**Page extract:**
◇ ◇ ◇ ◇ ◇ ◇ ◇

Latency & SLA
Honest, per-endpoint latency guidance and the production pattern for keeping memory off your user's response path. Retrieval is fast; fact extraction is LLM-bound — run it asynchronously.
The one rule for production
Read on the hot path, write off it. Call search to fetch context inline (sub-second warm), then extract/learn memories asynchronously after you've already responded to the user. Never block a chat turn on /v1/memories/process in synchronous mode.
What is fast, what is LLM-bound
Fast (retrieval path)
Search, raw writes, and reads are dominated by vector + keyword lookup and a rerank pass — warm p50 is sub-second. The raw vector lookup itself is single-digit-millisecond; the full hybrid + rerank path is what you see end-to-end.
LLM-bound (write/reasoning path)
Fact extraction, conflict resolution, and dialectic reasoning call a reasoning model. These are seconds, not milliseconds — and they are exactly the operations you should run in the background.

◇ ◇ ◇ ◇ ◇ ◇ ◇

**Dataset extract:**
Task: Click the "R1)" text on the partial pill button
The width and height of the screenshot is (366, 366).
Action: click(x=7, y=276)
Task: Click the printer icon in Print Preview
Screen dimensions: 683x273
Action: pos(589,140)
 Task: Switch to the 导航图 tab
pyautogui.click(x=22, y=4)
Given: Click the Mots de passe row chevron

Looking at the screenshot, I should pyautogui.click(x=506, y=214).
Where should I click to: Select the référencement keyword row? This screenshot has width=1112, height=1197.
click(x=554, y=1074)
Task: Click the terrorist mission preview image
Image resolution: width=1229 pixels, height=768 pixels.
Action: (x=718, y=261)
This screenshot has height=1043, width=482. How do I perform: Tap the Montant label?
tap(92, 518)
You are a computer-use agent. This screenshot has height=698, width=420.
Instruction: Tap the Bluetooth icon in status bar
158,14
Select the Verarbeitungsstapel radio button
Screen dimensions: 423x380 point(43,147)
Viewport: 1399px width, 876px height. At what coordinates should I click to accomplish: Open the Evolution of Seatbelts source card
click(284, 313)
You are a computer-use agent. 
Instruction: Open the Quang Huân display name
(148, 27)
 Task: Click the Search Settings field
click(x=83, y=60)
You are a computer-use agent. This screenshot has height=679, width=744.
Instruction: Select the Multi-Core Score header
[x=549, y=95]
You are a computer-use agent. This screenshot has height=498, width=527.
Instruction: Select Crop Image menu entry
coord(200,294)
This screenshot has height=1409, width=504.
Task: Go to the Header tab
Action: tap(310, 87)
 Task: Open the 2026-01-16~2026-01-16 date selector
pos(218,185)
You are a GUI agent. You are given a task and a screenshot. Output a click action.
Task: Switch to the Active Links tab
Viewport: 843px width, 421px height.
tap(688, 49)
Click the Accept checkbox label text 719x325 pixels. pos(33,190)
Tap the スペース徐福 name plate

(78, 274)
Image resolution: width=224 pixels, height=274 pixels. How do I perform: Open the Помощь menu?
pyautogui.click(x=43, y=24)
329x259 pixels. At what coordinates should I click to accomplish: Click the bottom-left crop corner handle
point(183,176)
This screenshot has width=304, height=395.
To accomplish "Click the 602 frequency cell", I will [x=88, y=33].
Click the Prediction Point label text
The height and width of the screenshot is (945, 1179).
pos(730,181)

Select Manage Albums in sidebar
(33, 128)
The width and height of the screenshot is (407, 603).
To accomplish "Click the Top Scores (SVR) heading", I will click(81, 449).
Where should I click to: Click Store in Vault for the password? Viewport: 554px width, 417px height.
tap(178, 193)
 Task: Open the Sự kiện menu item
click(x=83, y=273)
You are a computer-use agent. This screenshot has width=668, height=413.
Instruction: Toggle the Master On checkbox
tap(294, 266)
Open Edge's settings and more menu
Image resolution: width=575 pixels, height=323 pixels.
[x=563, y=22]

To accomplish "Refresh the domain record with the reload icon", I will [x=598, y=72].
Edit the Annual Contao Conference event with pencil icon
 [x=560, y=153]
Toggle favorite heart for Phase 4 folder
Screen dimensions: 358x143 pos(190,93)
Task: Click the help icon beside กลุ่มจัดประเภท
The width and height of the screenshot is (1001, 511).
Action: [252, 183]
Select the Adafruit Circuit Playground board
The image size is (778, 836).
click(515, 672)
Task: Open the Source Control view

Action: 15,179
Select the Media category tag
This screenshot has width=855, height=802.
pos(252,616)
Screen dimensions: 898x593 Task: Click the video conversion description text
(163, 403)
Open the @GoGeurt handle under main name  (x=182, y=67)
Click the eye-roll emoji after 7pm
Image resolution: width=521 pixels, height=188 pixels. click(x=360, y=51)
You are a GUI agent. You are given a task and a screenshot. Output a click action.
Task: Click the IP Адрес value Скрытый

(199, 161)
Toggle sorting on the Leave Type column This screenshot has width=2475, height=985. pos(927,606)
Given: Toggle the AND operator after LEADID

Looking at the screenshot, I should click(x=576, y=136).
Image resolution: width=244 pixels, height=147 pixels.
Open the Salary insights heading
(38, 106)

◇ ◇ ◇ ◇ ◇ ◇ ◇

**Work order A:**
Reproduce the passage of the latency and SLA page from "What is fast, what" up to and including "LLM-bound (write/reasoning path)".
**Work order B:**
Carry on writing the latency and SLA page, starting after its final sentence.
The listing has no role in this work.

**Exercise output A:**
What is fast, what is LLM-bound
Fast (retrieval path)
Search, raw writes, and reads are dominated by vector + keyword lookup and a rerank pass — warm p50 is sub-second. The raw vector lookup itself is single-digit-millisecond; the full hybrid + rerank path is what you see end-to-end.
LLM-bound (write/reasoning path)

**Exercise output B:**
Per-endpoint guidance
Typical observed latency on warm infrastructure. These are guidance targets for capacity planning, not contractual guarantees — see SLA below. Cold starts and large batches run higher.
| Endpoint | Typical p50 | Class | Mode |
|---|---|---|---|
POST /v1/search | ~0.4–1s warm | Retrieval | Inline (hot path) |
POST /v1/memories (raw store) | sub-second | Write | Inline ok |
GET /v1/memories/{id} | sub-second | Read | Inline |
POST /v1/chat/completions | ~2–8s | LLM + retrieval | Stream tokens |
POST /v1/memories/process (sync) | ~7–22s | LLM extraction | Use async → |
POST /v1/memories/process (async_dispatch) | ~1–2s to 202 | Queued | Background |
POST /v1/profile/dialectic | ~10–14s | LLM reasoning | Background / await |
PATCH /v1/memories/{id} (re-extract) | ~10–15s | LLM + re-index | Background |
Note: these are end-to-end numbers — the full hybrid retrieval + rerank (and, for chat, LLM generation) — not an isolated vector-lookup figure. Measure against your own clients using the X-Process-Time response header.
Production pattern: async extraction
Set async_dispatch: true on /v1/memories/process. You get a 202 with a job_id in ~1–2s; poll /v1/memories/jobs/{job_id} for completion. Your user already has their answer.
import os, time, requests
BASE = "https://api.hebbrix.com/v1"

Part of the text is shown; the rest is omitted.